** Start **

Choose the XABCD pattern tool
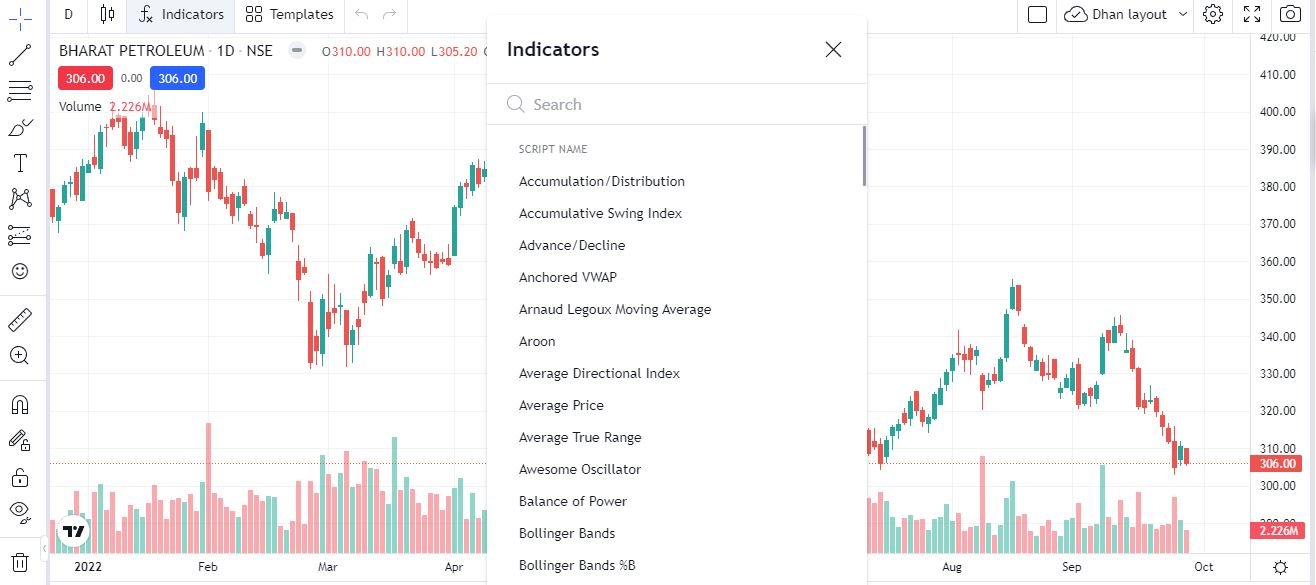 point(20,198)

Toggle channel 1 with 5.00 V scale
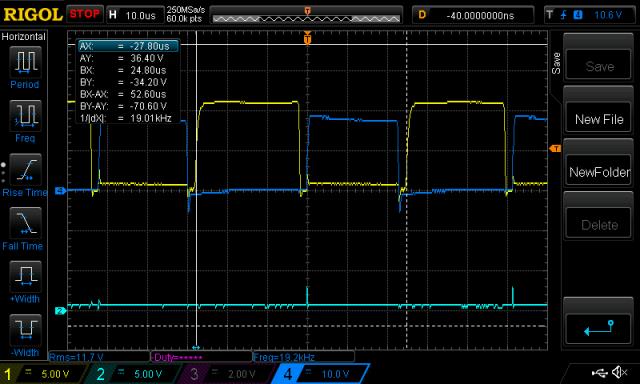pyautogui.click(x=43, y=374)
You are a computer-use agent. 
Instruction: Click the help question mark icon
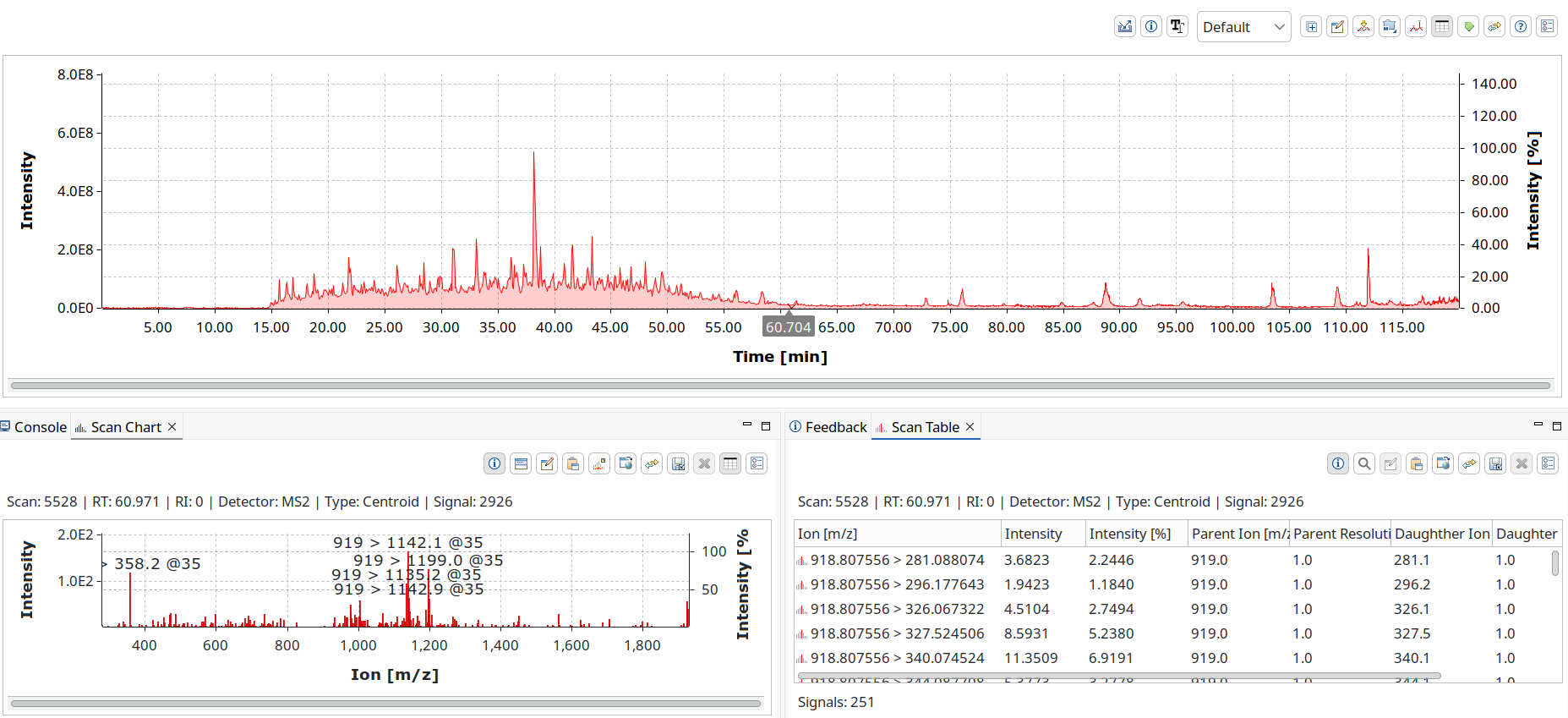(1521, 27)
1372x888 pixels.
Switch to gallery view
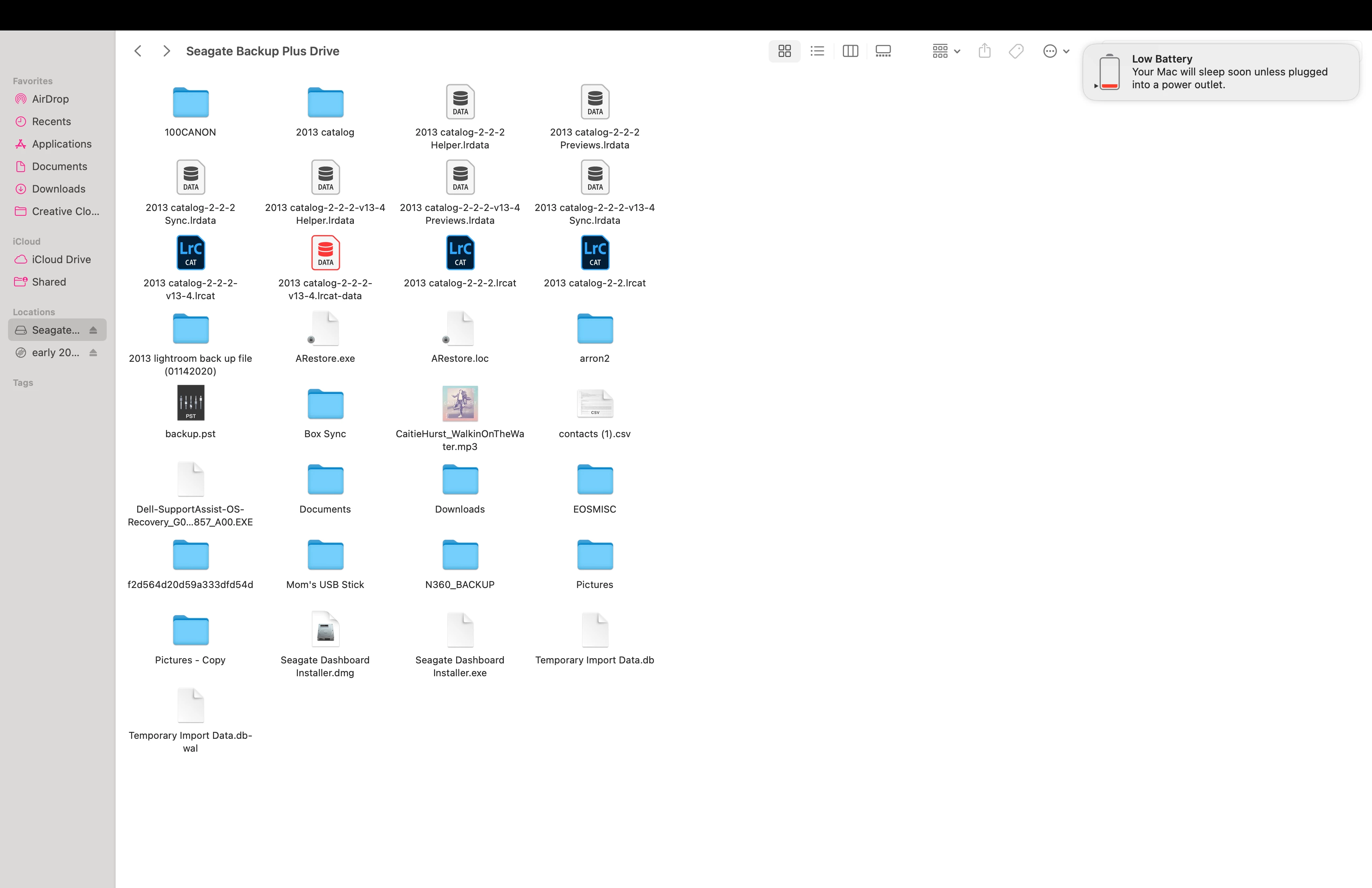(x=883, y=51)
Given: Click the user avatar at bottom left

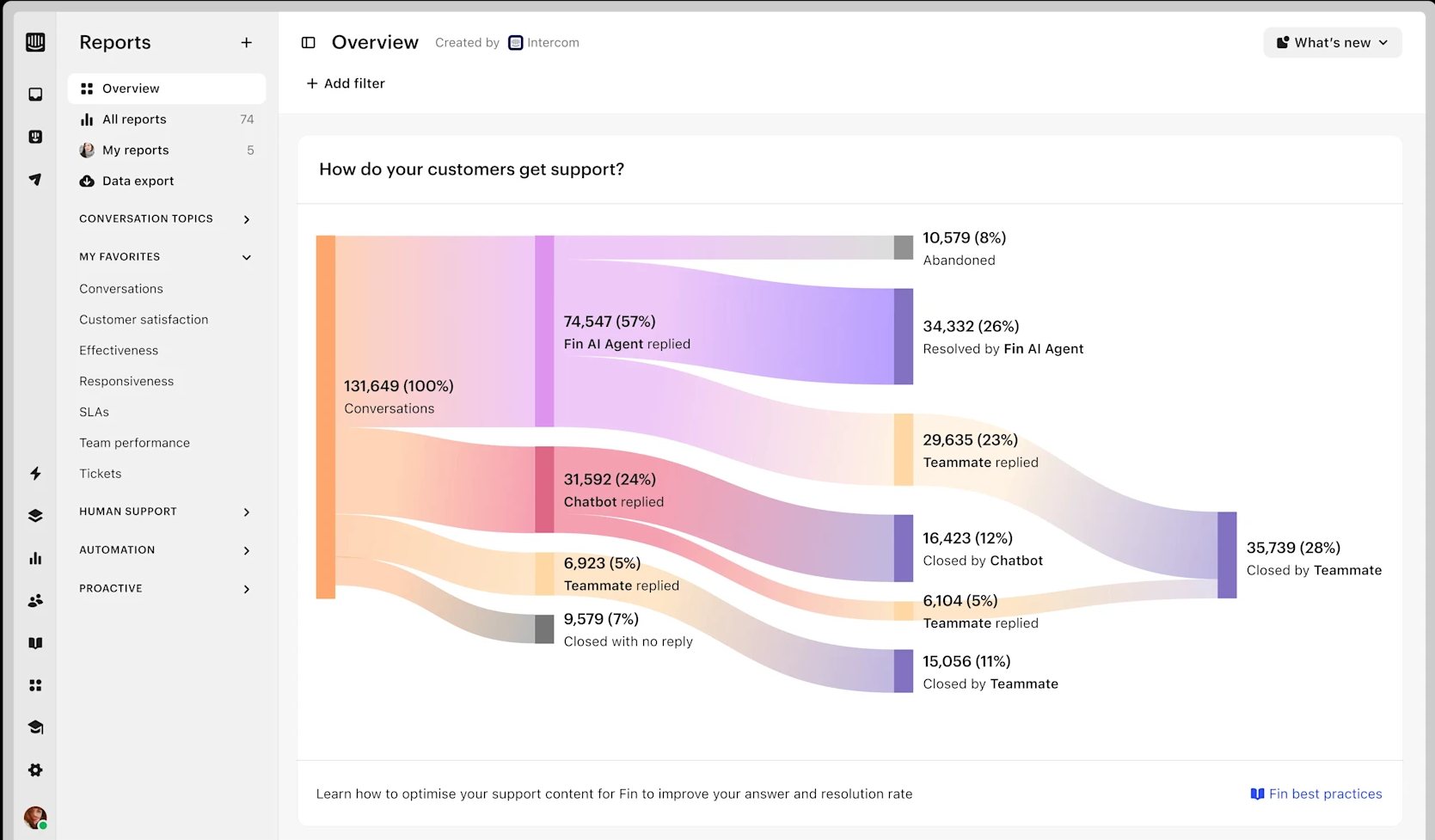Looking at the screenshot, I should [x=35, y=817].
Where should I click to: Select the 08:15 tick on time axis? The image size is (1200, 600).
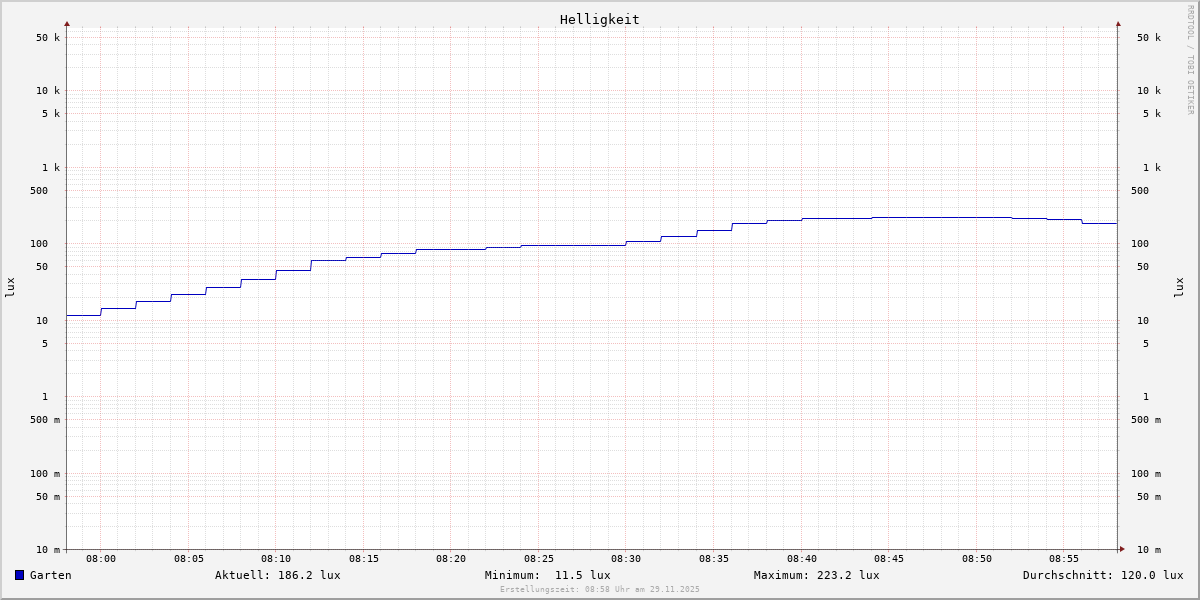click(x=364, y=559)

** End **

* _Directions_
Reproduce all of the rows above verbatim, omitting the pictures.

* _Exercise response_
Choose the XABCD pattern tool
 point(20,198)

Toggle channel 1 with 5.00 V scale
pyautogui.click(x=43, y=374)
You are a computer-use agent. 
Instruction: Click the help question mark icon
(1521, 27)
1372x888 pixels.
Switch to gallery view
(x=883, y=51)
Given: Click the user avatar at bottom left

Looking at the screenshot, I should [x=35, y=817].
Where should I click to: Select the 08:15 tick on time axis? The image size is (1200, 600).
click(x=364, y=559)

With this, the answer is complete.